= Chronicon Faventinum =

The Chronicon Faventinum is a Latin chronicle of the city of Faenza and the region of Emilia-Romagna from 20 BC until AD 1236. It was begun by a Faentine native, Tolosanus, a deacon, magister and later secular canon of Faenza Cathedral. He brought the record down to 1218. The chronicle was subsequently continued for a decade by at least two other anonymous writers, probably canons of the cathedral.

Tolosanus was born in the mid-12th century. He was a rhetorician active in municipal politics and in the local church. He had a biblical and classical education, an understanding of juridical procedure and good Latinity. He died on 5 April 1226.

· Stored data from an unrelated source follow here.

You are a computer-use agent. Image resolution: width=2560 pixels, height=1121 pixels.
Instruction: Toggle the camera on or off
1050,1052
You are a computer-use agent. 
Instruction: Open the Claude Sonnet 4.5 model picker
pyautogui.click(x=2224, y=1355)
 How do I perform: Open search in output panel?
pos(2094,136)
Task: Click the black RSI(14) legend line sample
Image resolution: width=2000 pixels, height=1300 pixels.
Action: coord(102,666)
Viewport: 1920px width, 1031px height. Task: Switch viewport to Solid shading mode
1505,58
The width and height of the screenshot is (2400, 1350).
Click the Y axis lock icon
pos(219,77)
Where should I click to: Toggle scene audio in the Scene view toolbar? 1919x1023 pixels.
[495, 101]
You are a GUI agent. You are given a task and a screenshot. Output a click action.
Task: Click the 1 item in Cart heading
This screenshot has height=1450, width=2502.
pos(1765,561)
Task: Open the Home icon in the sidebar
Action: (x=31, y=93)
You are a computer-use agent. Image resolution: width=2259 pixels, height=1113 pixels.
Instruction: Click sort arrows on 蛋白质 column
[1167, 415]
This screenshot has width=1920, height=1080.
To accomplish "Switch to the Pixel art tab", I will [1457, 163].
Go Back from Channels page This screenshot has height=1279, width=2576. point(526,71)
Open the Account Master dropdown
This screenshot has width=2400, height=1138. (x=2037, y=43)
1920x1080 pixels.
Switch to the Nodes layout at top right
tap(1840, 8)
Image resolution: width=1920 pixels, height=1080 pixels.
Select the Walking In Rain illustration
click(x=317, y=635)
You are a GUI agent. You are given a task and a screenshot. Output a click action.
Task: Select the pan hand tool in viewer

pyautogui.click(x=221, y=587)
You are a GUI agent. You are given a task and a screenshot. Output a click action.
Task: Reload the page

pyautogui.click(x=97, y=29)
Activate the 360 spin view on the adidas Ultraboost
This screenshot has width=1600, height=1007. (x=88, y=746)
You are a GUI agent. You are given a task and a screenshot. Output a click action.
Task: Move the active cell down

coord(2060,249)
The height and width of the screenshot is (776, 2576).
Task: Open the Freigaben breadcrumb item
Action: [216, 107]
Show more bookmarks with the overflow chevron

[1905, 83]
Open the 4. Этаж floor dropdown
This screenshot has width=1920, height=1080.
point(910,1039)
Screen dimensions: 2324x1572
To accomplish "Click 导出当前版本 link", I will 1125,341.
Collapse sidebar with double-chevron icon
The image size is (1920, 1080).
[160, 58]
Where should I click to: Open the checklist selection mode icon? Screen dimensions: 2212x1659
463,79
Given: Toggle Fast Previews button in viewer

The Chronicon is the earliest piece of urban historiography from Emilia-Romagna. it is divided into 153 chapters, each headed by a rubric. It begins with the mythical founding of the city by the Romans, which Tolosanus dates to 20 BC. Tolosanus quotes extensively from Virgil and the bible. His work is largely legendary until the period of the communes (11–12th century). While for the earlier period, his chronology is based on the succession of bishops of Faenza, for the communal period it is based on the succession of magistrates.

Ideologically, the Chronicon has Guelph (i.e., pro-papal) sympathies. The solidarity of the commune, the clergy and the bishop is stressed. Tolosanus was imbued with a crusading spirit and he glorifies the urban militia. Imola, Forlì and Ravenna are portrayed as Faenza's traditional enemies. Faenza was always a member of the Lombard League, and the Chronicon often rises above local history to cover the wider conflict between the league and the Holy Roman Empire. It records how the city sent 27 knights to fight for the pope against the emperor during the War of the Keys (1228–1230).

==Editions==
- Rossini, G., ed. "Chronicon faventinum". Rerum italicarum scriptores (2nd ed.), Vol. 28, pt. 1.